Cray XMT
Cray XMT is a scalable multithreaded shared memory supercomputer architecture by Cray, based on the third generation of the Tera MTA architecture, targeted at large graph problems. Presented in 2005, it supersedes the earlier unsuccessful Cray MTA-2. It uses the Threadstorm3 CPUs inside Cray XT3 blades. Designed to make use of commodity parts and existing subsystems for other commercial systems, it alleviated the shortcomings of Cray MTA-2's high cost of fully custom manufacture and support. It brought various substantial improvements over Cray MTA-2, most notably nearly tripling the peak performance, and vastly increased maximum CPU count to 8,192 and maximum memory to 128 TB, with a data TLB of maximal 512 TB.
Cray XMT uses a scrambled content-addressable memory model on DDR1 ECC modules to implicitly load-balance memory access across the whole shared global address space of the system. Use of 4 additional Extended Memory Semantics bits per 64-bit memory word enables lightweight, fine-grained synchronization on all memory. There are no hardware interrupts and hardware threads are allocated by an instruction, not the OS.

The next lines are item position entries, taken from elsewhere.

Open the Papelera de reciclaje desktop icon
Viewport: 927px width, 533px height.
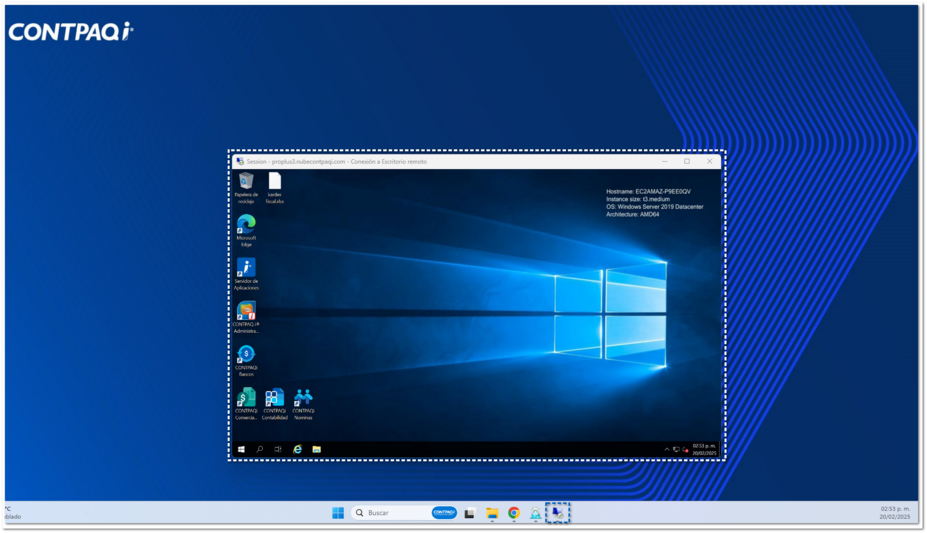246,181
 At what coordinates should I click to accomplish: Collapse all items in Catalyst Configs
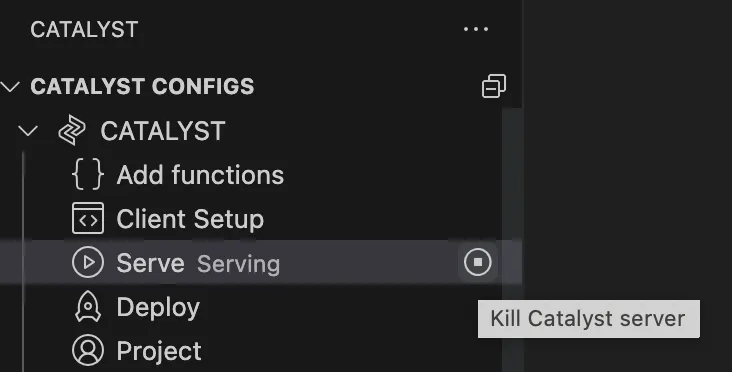click(x=493, y=86)
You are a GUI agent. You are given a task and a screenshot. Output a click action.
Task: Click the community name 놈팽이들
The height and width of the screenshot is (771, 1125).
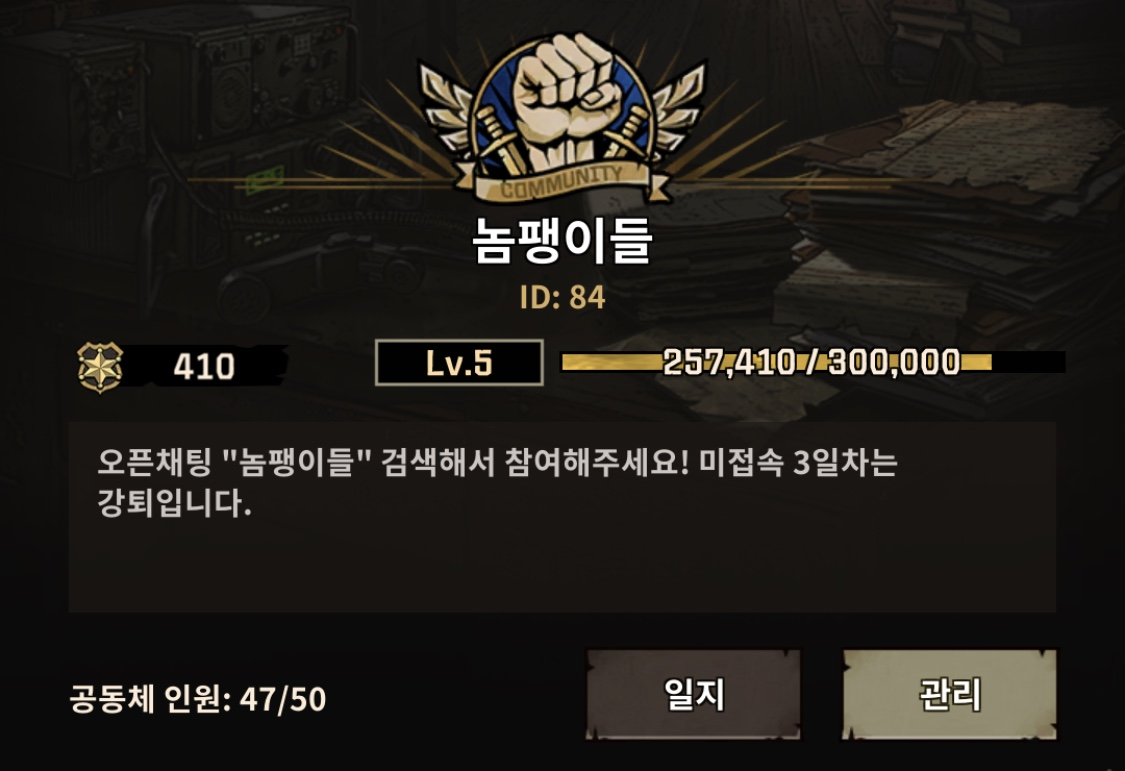coord(562,240)
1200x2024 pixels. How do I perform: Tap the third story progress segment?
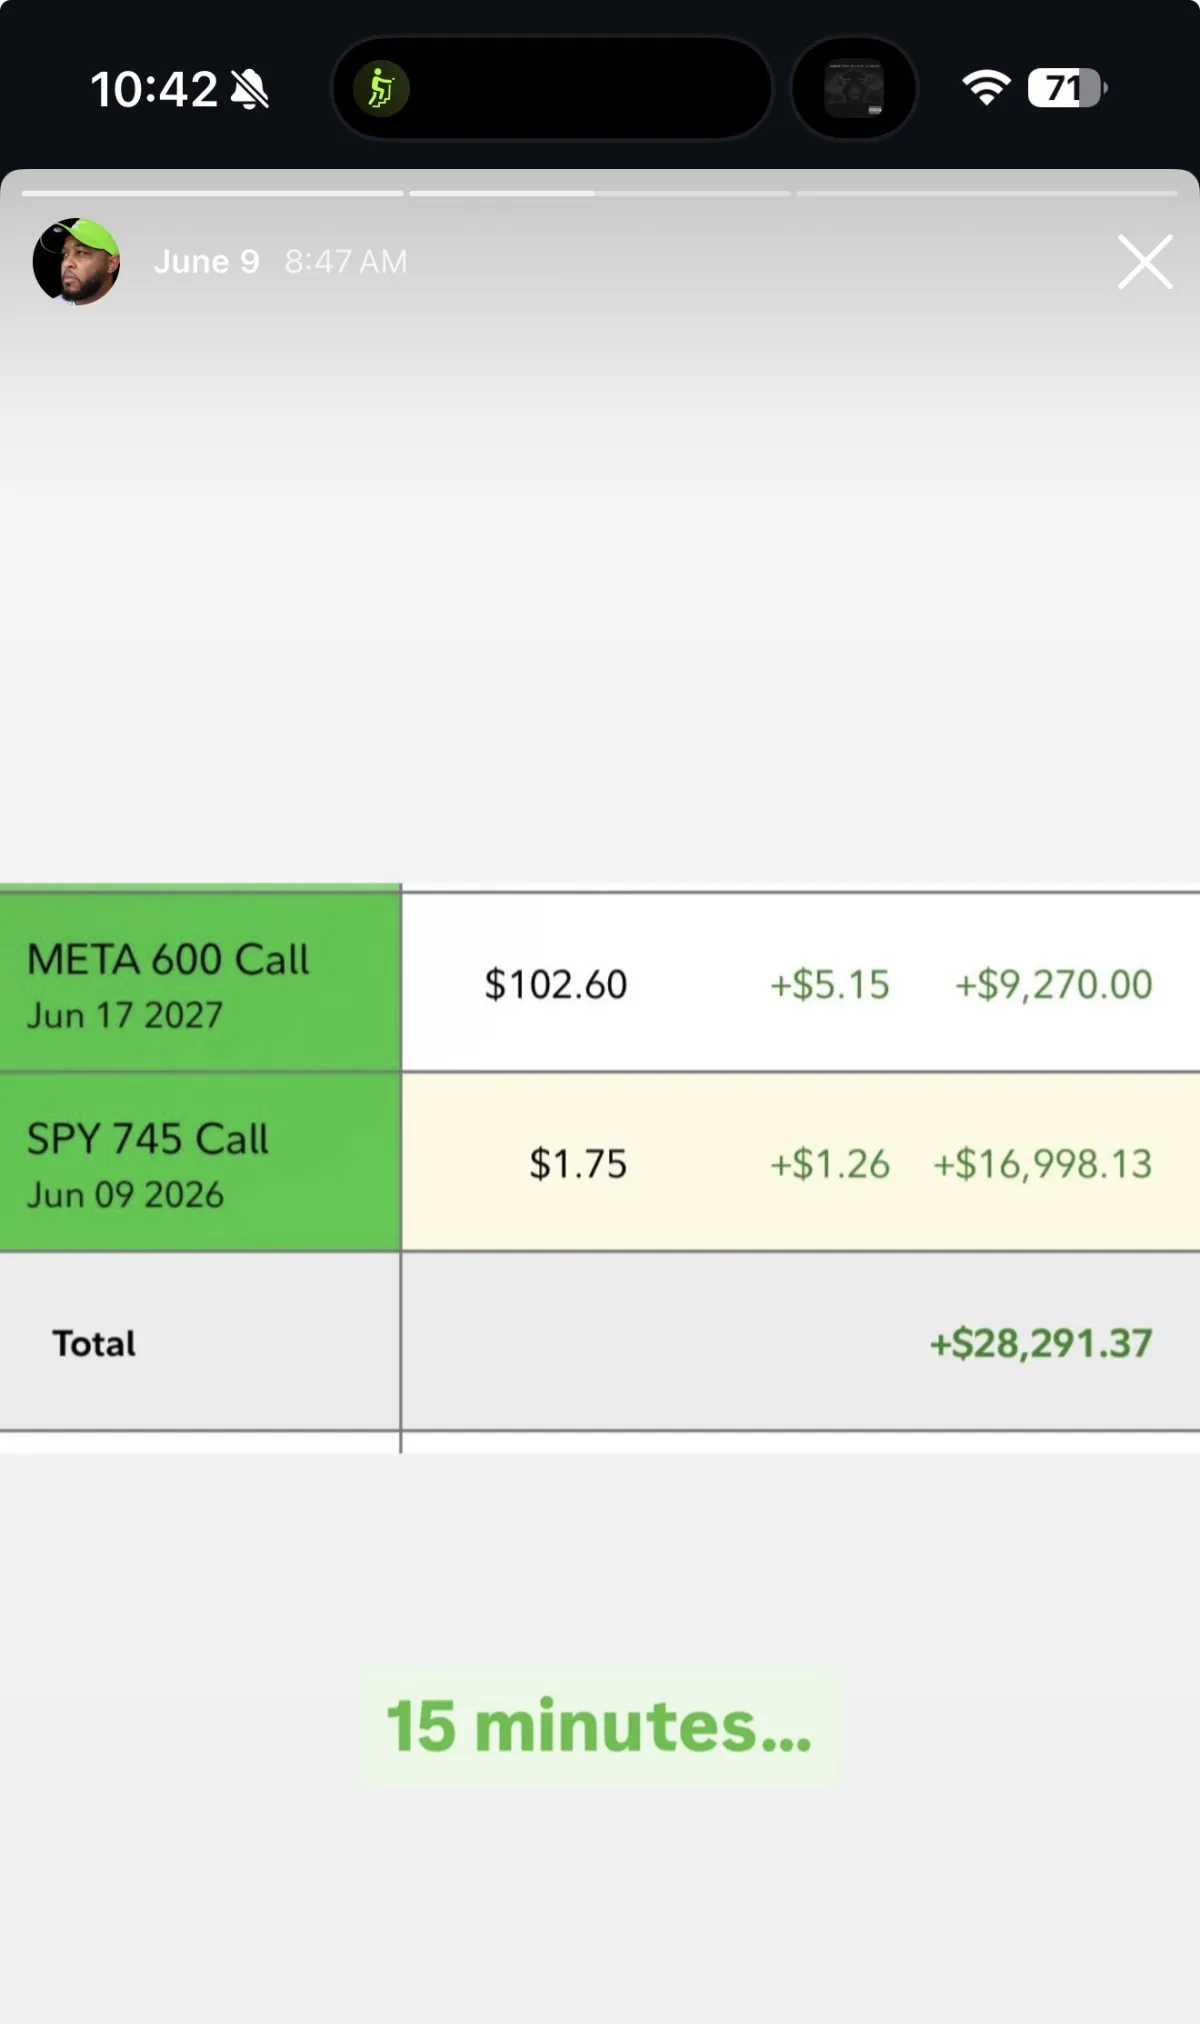tap(987, 193)
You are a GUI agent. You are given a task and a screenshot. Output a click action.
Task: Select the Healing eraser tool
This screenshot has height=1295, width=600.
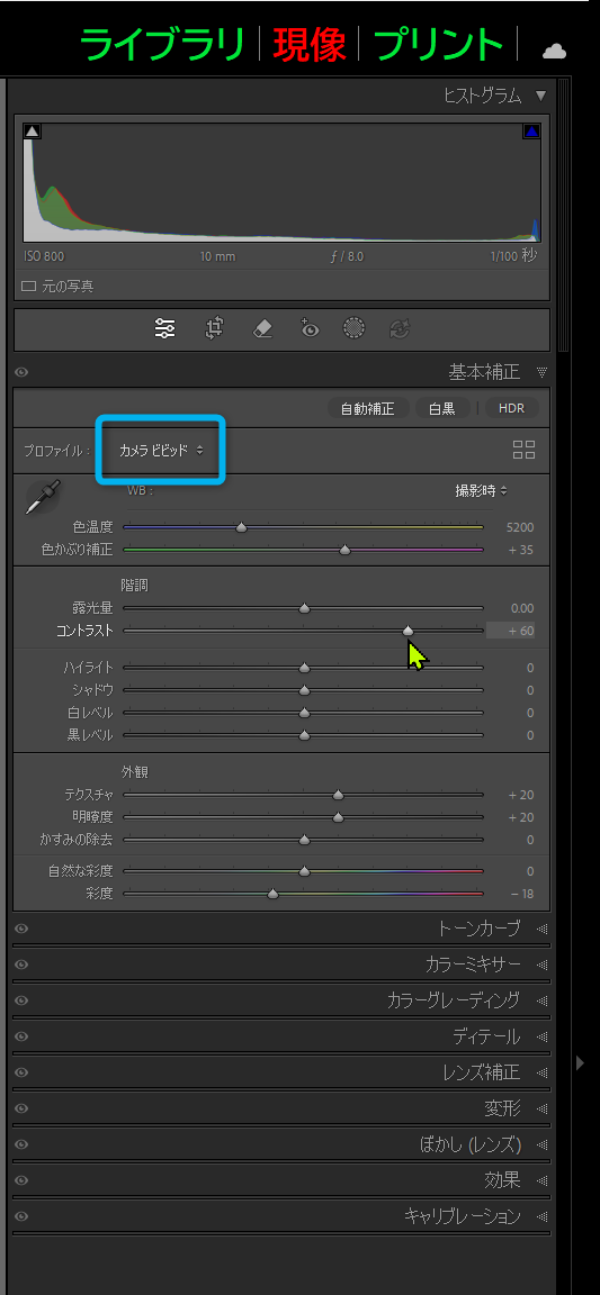tap(263, 329)
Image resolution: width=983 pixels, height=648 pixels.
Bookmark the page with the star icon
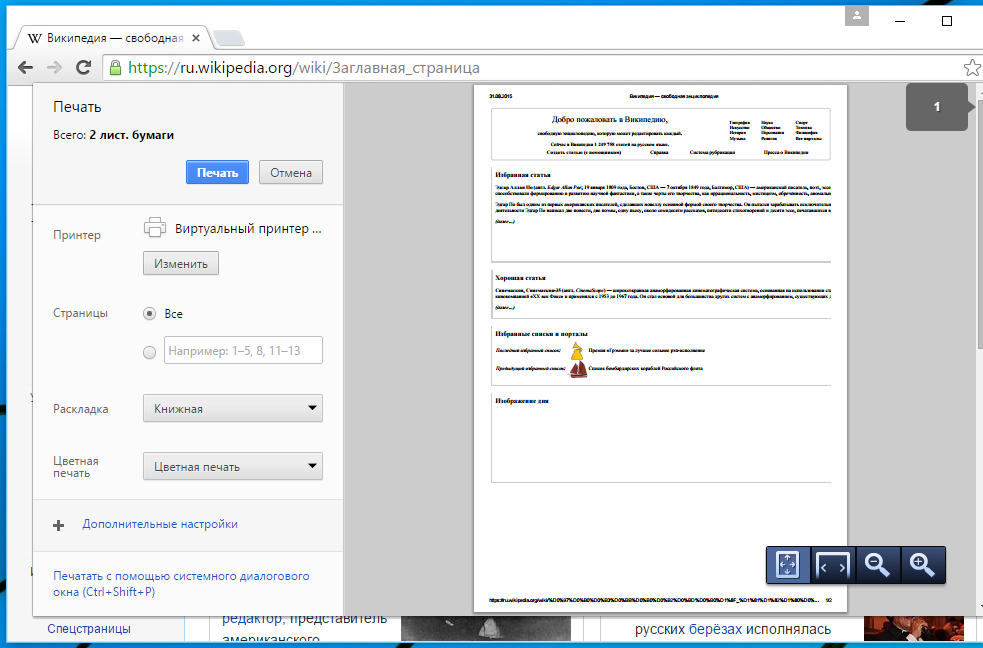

Front-end and back-end communicate through the LUC interface, a RPC-style bidirectional client/server interface.
Threadstorm3
Threadstorm3 is a 64-bit single-core VLIW barrel processor with 128 hardware streams, onto each a software thread can be mapped, running at 500 MHz and using the MTA instruction set or a superset of it. It has a 128KB, 4-way associative data buffer. Each Threadstorm3 has 128 separate register sets and program counters, which are fairly fully context-switched at each cycle. Its estimated peak performance is 1.5 GFLOPS. It has 3 functional units, which receive operations from the same MTA instruction and operate within the same cycle. Each stream has 32 general-purpose registers, 8 target registers and a status word, containing the program counter. High-level control of job allocation across threads is not possible. Due to the MTA's pipeline length of 21, each stream is selected to execute instructions again no prior than 21 cycles later. The TDP of the processor package is 30 W.Due to their thread-level context switch at each cycle, performance of Threadstorm CPUs is not constrained by memory access time. In a simplified model, at each clock cycle an instruction from one of the threads is executed and another memory request is queued with the understanding that by the time the next round of execution is ready the requested data has arrived. This is contrary to many conventional architectures which stall on memory access. The architecture excels in data walking schemes where subsequent memory access cannot be easily predicted and thus wouldn't be well suited to a conventional cache model. Threadstorm's principal architect was Burton J. Smith.